XP2011 Day 1

The first day of XP2011 got off to a good start today. As your roaming reporter I think I will break down my experience of day one into the following categories: Conversations, Tutorials, & After hours.
Conversations
Starting your own conference – Beer in hand, I stumbled into a conversation about holding a future XP conference in Vienna. What a fabulous idea! I’m currently playing a small role in helping with site selection for a conference in the pacific northwest, so I’m particularly interested in this topic. Setting up a conference is a very complicated affair. It involves many different factors that I’m only now coming to appreciate: site location, catering, services (wifi, etc.) atmosphere, organization type, and the list goes on. The more I get to know people who take on this challenging task, the more I respect them and the work that they do.
On a related note, I see small conferences as a critical part of the overall conference ecosystem and a vital source of originality for the overall conference system. I see ideas get introduced and developed (0r killed) in small conferences that then evolve into the new ideas that pop up in the larger conferences. So I think we need to encourage more small conferences.
ALE Network – Those crazy Europeans are at it again! Being an American I didn’t participate, but I really like the energy that I feel behind this movement. I wasn’t in the super secret meeting, but I wholeheartedly support whatever those wacky Europeans come up with! Apparently they are going to take over the world with LEGOs.
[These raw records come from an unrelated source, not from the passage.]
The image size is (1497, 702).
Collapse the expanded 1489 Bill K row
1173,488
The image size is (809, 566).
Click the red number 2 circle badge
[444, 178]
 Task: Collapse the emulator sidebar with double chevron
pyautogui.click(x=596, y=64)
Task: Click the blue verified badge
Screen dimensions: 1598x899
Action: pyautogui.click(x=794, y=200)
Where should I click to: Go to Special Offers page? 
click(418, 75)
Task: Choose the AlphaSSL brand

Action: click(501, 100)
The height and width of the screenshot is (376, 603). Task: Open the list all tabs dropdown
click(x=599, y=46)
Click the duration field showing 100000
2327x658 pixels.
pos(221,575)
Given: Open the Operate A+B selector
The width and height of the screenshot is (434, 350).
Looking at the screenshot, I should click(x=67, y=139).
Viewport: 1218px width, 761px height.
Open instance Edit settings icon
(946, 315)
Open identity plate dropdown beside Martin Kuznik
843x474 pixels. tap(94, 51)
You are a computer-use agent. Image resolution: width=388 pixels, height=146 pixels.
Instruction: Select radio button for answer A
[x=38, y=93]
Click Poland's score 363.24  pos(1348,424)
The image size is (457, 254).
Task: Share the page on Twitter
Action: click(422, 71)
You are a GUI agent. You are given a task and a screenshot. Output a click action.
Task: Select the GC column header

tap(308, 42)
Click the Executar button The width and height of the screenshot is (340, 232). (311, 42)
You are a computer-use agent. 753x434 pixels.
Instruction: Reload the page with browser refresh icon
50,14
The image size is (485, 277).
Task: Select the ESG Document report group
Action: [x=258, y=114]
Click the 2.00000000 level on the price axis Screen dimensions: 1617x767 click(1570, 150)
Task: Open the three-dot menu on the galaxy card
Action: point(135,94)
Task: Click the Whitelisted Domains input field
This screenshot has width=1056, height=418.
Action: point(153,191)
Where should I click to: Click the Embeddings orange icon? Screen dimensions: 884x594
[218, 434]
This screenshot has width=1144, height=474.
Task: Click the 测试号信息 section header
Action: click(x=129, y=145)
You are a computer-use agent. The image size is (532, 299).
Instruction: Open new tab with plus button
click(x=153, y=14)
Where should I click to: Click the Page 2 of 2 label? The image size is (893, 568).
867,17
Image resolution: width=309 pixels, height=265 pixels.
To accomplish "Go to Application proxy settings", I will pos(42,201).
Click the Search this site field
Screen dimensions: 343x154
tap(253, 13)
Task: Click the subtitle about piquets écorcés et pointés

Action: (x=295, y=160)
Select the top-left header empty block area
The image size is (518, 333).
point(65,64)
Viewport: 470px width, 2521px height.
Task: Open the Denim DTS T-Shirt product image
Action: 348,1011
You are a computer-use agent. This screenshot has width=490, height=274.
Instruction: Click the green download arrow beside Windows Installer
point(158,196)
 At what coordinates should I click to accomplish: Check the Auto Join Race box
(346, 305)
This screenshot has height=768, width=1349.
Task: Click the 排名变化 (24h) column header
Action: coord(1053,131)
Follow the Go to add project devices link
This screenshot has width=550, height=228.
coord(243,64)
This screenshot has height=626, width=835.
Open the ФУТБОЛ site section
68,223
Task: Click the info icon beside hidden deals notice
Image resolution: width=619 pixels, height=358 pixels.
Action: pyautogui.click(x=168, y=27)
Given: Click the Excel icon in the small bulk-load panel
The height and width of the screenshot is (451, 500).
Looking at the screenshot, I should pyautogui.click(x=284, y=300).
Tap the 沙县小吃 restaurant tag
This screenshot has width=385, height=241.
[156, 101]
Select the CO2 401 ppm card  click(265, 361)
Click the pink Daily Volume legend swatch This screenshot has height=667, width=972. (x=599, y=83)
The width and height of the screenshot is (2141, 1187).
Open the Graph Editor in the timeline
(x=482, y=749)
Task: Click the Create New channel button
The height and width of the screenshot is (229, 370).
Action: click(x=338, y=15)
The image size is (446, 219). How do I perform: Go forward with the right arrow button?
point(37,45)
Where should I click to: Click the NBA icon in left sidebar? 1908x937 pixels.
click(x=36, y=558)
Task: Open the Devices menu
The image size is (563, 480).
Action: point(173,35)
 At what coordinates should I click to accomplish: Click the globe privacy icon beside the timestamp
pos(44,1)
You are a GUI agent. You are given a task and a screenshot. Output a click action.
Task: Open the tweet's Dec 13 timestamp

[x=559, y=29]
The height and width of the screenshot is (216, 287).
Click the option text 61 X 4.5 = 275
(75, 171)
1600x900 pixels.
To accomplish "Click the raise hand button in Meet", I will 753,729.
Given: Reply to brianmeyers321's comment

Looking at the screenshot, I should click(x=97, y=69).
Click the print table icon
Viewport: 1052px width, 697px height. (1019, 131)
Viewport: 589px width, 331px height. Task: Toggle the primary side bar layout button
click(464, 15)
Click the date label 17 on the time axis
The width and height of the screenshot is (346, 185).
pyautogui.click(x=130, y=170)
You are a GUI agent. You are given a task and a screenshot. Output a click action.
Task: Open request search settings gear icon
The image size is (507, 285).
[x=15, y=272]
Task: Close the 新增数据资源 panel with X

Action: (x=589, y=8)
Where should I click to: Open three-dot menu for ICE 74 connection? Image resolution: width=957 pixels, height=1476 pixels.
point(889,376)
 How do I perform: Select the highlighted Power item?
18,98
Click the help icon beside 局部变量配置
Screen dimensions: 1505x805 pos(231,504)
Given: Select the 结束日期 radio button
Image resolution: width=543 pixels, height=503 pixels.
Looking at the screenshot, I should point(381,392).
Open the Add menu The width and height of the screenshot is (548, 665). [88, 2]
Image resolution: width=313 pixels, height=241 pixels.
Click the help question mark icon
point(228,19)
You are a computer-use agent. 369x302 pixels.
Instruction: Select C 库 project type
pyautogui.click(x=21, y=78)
Let’s see if this movement has momentum. I know my kids are on board.
Vegetarians starve in Madrid – Yes, this is my exclusive scoop for the conference. I spoke with a few vegetarians tonight. Apparently there are no vegetables in Madrid. None. The poor bastards are starving. It’s quite sad. A moment of silence for the vegetarians please. The good news for the rest of us carnivores: vegetarians are really very tasty.
Tutorials
Agile Software Development with Distributed Teams w/Jutta Eckstein
This topic isn’t a new one for me. In fact, this session was one of those where you come to realize that you know quite a lot on the subject. Then the hard part is to balance letting the speaker talk with your own desire to contribute your own point of view. I also felt like there were some key points that I really needed to explore in much more detail, but perhaps that wasn’t as relevant to others in the room. I think Jutta did a great job in presenting a comprehensive overview of many of the key issues to address in working with distributed/dispersed teams. She obviously has a lot of experience in the domain and has written two books on the topic.
However…this topic is insanely complex and I think it deserves even more attention than it currently gets. The real questions that I encounter with distributed teams are wicked hard and they don’t give way to simple, stock agile answers. Strangely enough, when she addressed trust the conversation started to sound a lot like the introduction to my Silo Busting tutorial – so I invited her to come! I think trust is a very important and under appreciated topic for inter team communication.
The Other Session
I have a confession to make. I saw myself in the second session today and I felt more than a little uncomfortable. The speaker was skilled – he really had a talent for speaking to a crowd, but you could see that the ideas were still being worked out. I saw a bit of myself in that speaker today and quite frankly, it made me feel awkward. I will not criticize – to do so would only be to criticize myself. But at the same time I wanted so badly to jump up and help out. Sometimes the hardest sessions to attend are those where the potential of the speaker and the subject are the most obvious. I’m still processing my feelings on this one. Perhaps this is more about me and less about the speaker. Hmmm…food for thought.
So I took a nap.
After Hours
Welcome Reception
Well, after the obligatory speeches from boring people you’d rather not listen too, the beer poured freely and the tapas kept coming. It was a relatively small crowd as these things go, but it kept going for a good three hours. It was nice to drift in and out of some very engaging conversations. I talked about everything from basketball, to ice hockey, to Madrid weather, to sessions held today, to the future of the Agile Manifesto (I think we agreed that after 10 years those particular stone tablets should be smashed). All in all, not a bad way to spend an evening with a drink in each hand.